There is a reason why this desire to leave the city for cabin or cottage life is so deeply ingrained into Czech life. The historical reason dates back to the days of communism, when the ‘chata’ was the only true place people could be themselves without fear of the secret police or nosy neighbours informing on them.
I recall visiting a DOX exhibition on the life and times of Václav Havel. There was a display of photographs taken from his cottage. It consisted of meetings of artists and dissidents enjoying themselves, discussing politics, singing and dancing into the night. The photos were joyful and free. It was a stark contrast to the dour, sombre mood of the typical historical photos you would see from the same era.

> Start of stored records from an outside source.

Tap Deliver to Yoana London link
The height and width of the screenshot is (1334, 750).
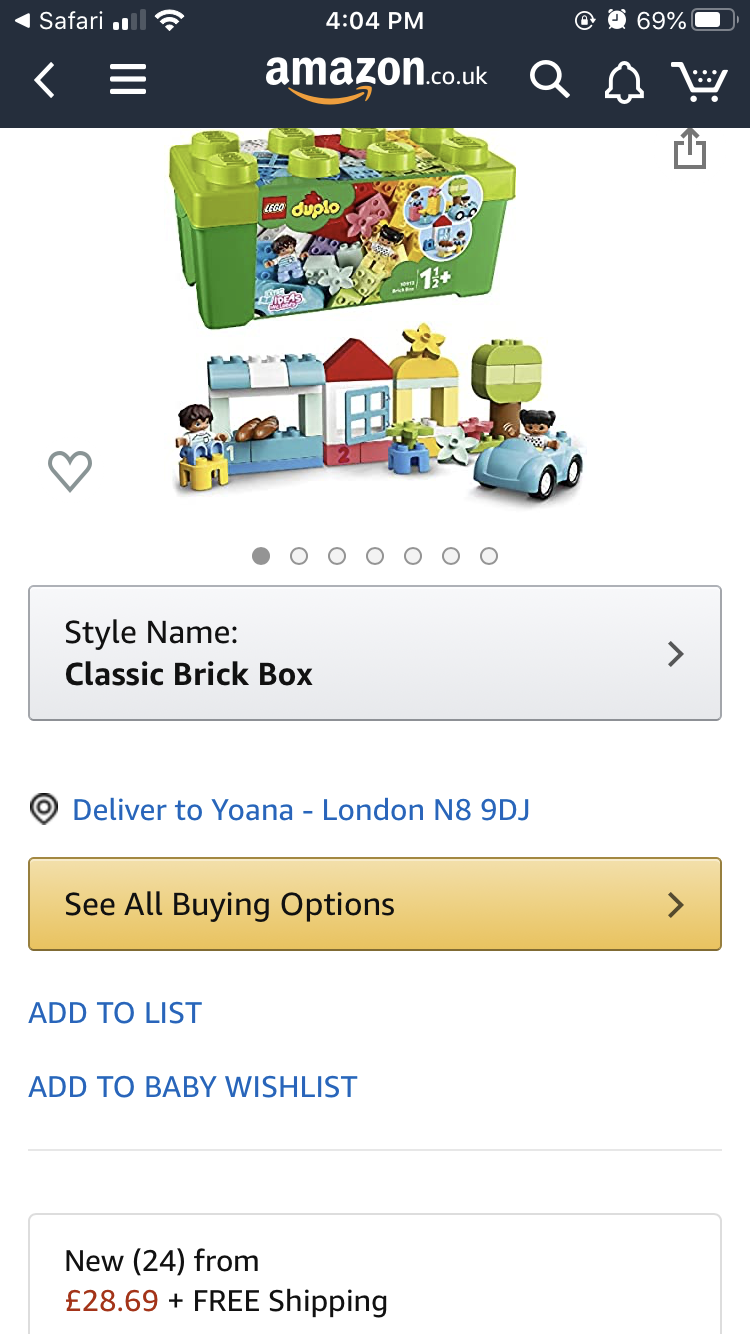(301, 809)

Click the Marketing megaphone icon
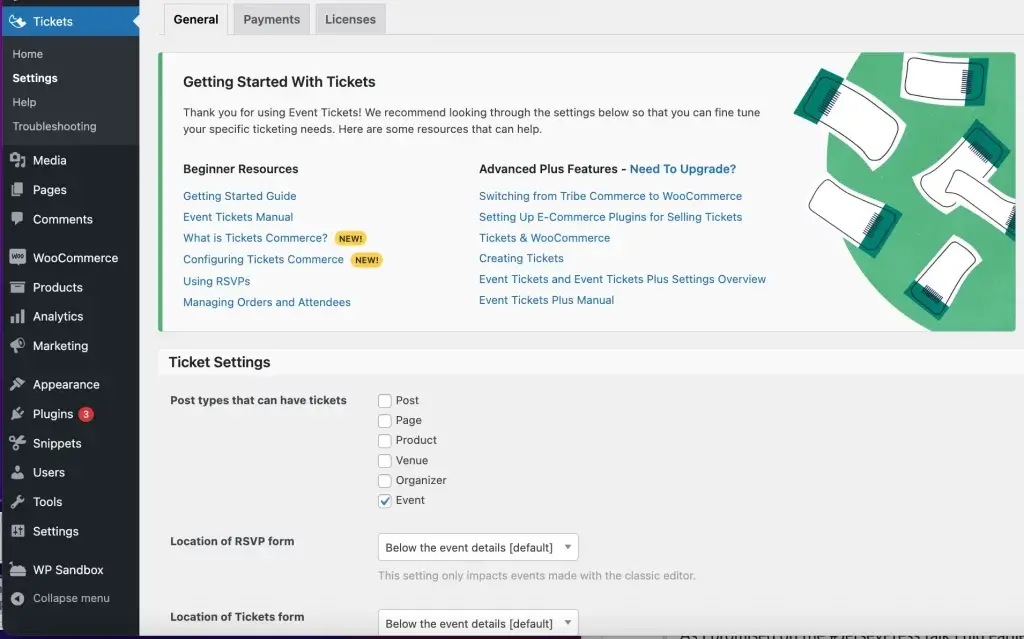pyautogui.click(x=17, y=346)
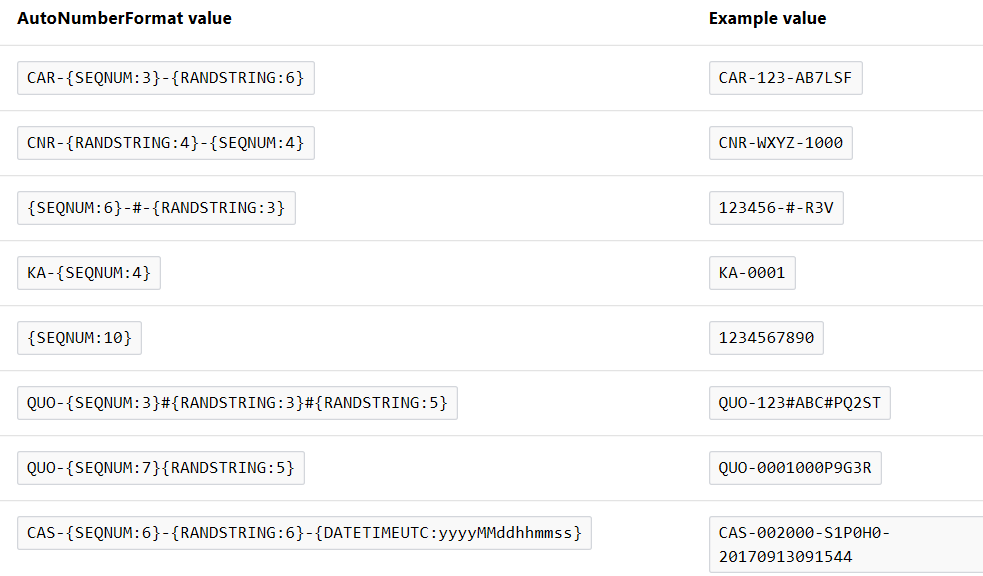Click the CAS-002000-S1P0H0- example text

click(804, 533)
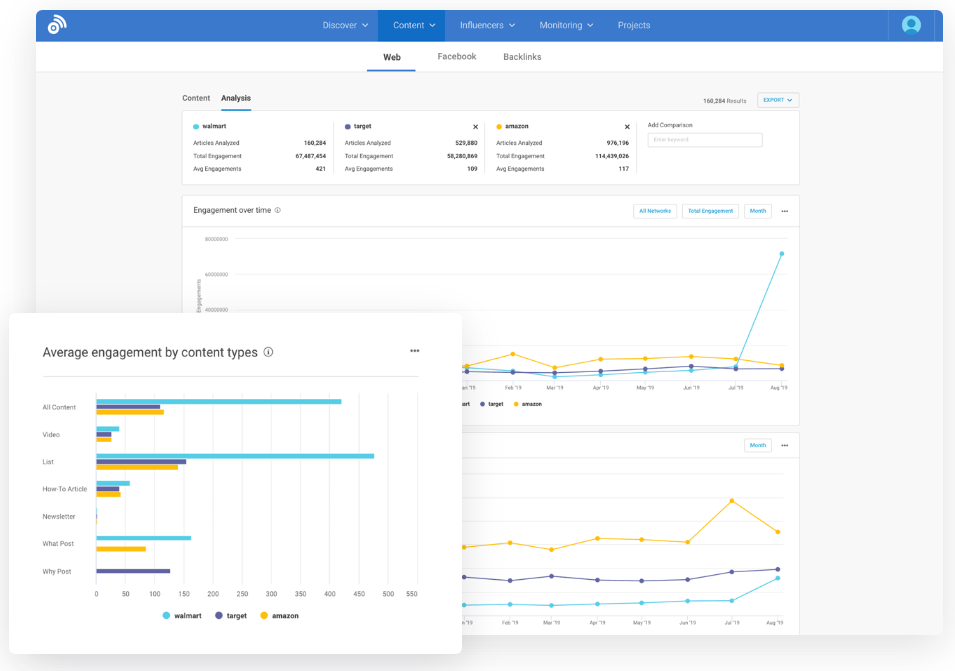The width and height of the screenshot is (955, 671).
Task: Click the All Networks filter button
Action: pos(655,211)
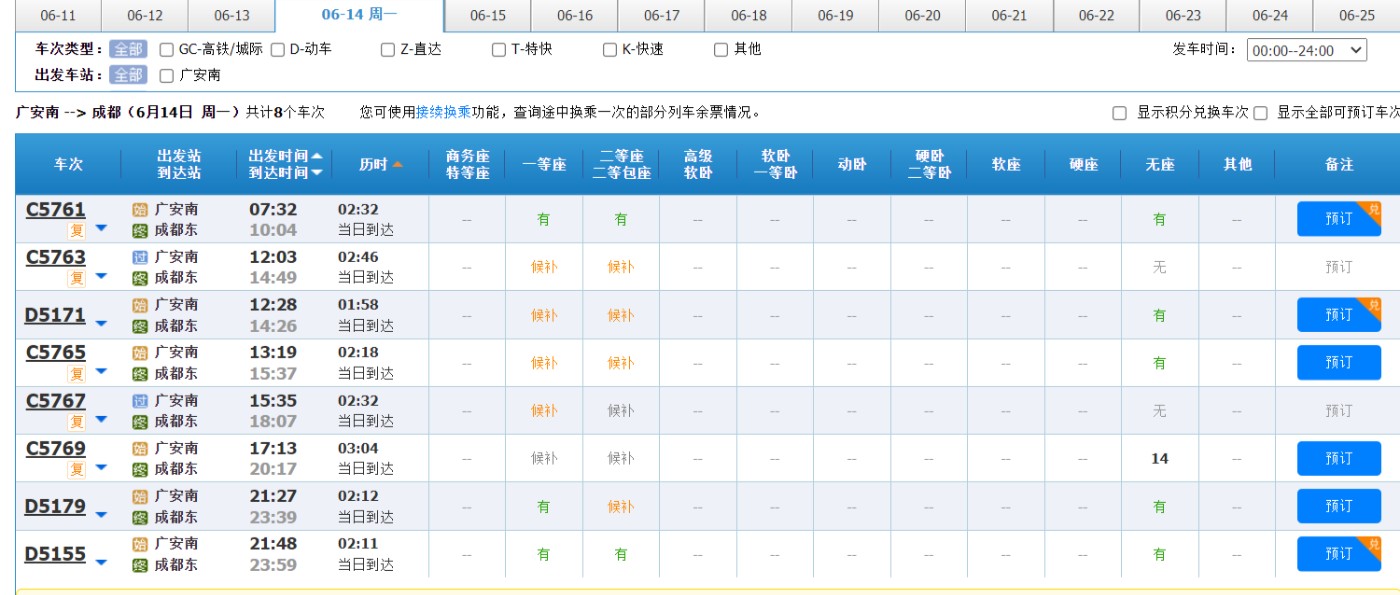Expand stop details arrow for train D5155
The image size is (1400, 595).
pos(101,562)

Several decades later, no longer are we trying to escape the probing eyes of an oppressive regime. In a strange turn of fate, instead of communism, perhaps these cabins and cottages now serve as an escape from the demands of capitalism. I’m sure Havel would be amused at the poetic irony.
We pay for the privilege to be uncomfortable away from our city lives of Uber rides and takeaway flat whites. I’ve stayed in cabins or cottages that have had troubles with electricity, hot water running out, isolation from potraviny (food), or God forbid, no wifi.

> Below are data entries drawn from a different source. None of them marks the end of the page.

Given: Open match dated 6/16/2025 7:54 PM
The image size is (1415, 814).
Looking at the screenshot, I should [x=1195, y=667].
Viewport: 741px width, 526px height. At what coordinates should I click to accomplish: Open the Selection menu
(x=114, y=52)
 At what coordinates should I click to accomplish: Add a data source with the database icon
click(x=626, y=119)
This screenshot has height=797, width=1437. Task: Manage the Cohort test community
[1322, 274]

While getting to these cabins, and sometimes staying there, can be a little challenging, I am yet to regret going on such trips. Always in good company with friends or family, we always learn something more about ourselves and each other when enclosed in these cabins.

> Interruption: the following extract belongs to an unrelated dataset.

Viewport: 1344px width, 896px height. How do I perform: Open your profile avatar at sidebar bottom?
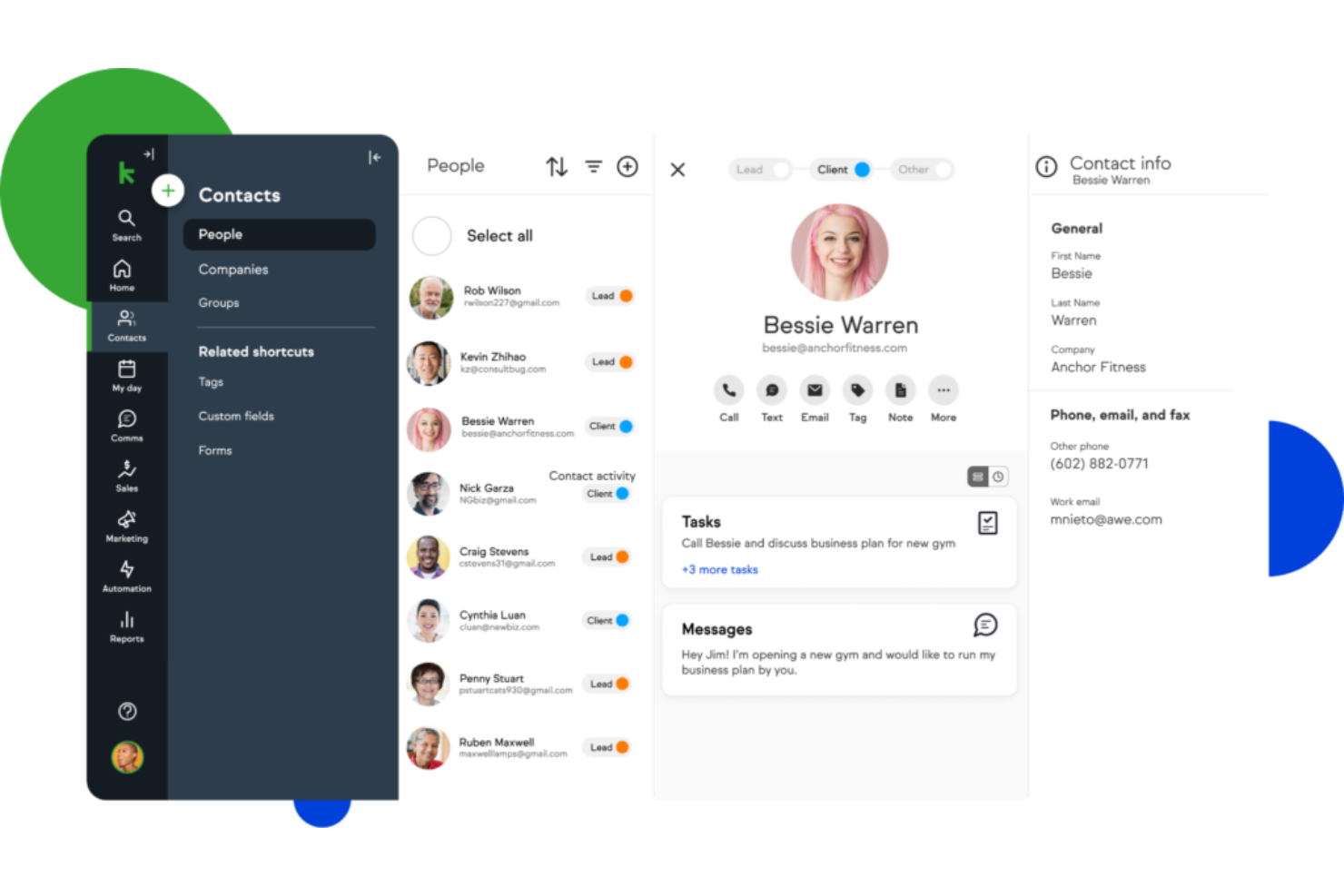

And despite my penchant for concrete, steel and neon lights, the beauty of the Czech landscape is undeniable. The autumnal mountainscapes and ski slopes in the winter are quite simply breathtaking. From the top of Sněžka or Medvědín, or along the winding rivers or streams, there is a deep peace and profound feeling to be found as you meander along the centuries-old tracks.
For if there’s one thing Czechs love, it’s meandering along forest and mountain tracks. I’m beginning to think that these cabin trips serve as a pretense for endless walking. You better pack good walking shoes!
But surprisingly, these walks are always worth it too. If you’re lucky, you might even find an old WW2 bunker, a patch of wild mushrooms, a wooden carving of Tolkien’s old friend Krakonoš, or that most Czech of vistas, a wooden pub serving tank beer poured cold and paid for with cash only.
While I do miss the ocean views of my coastal upbringing, I am thankful for these cabin getaways. It’s not only an opportunity to pause from the busy-ness of modern life, but also a way to learn more about the Czech way of life. I’ve learned more about Czech history, traditions and culture on these trips than I could have from any textbook, and that’s something definitely worth a bit of discomfort or inconvenience every now and then.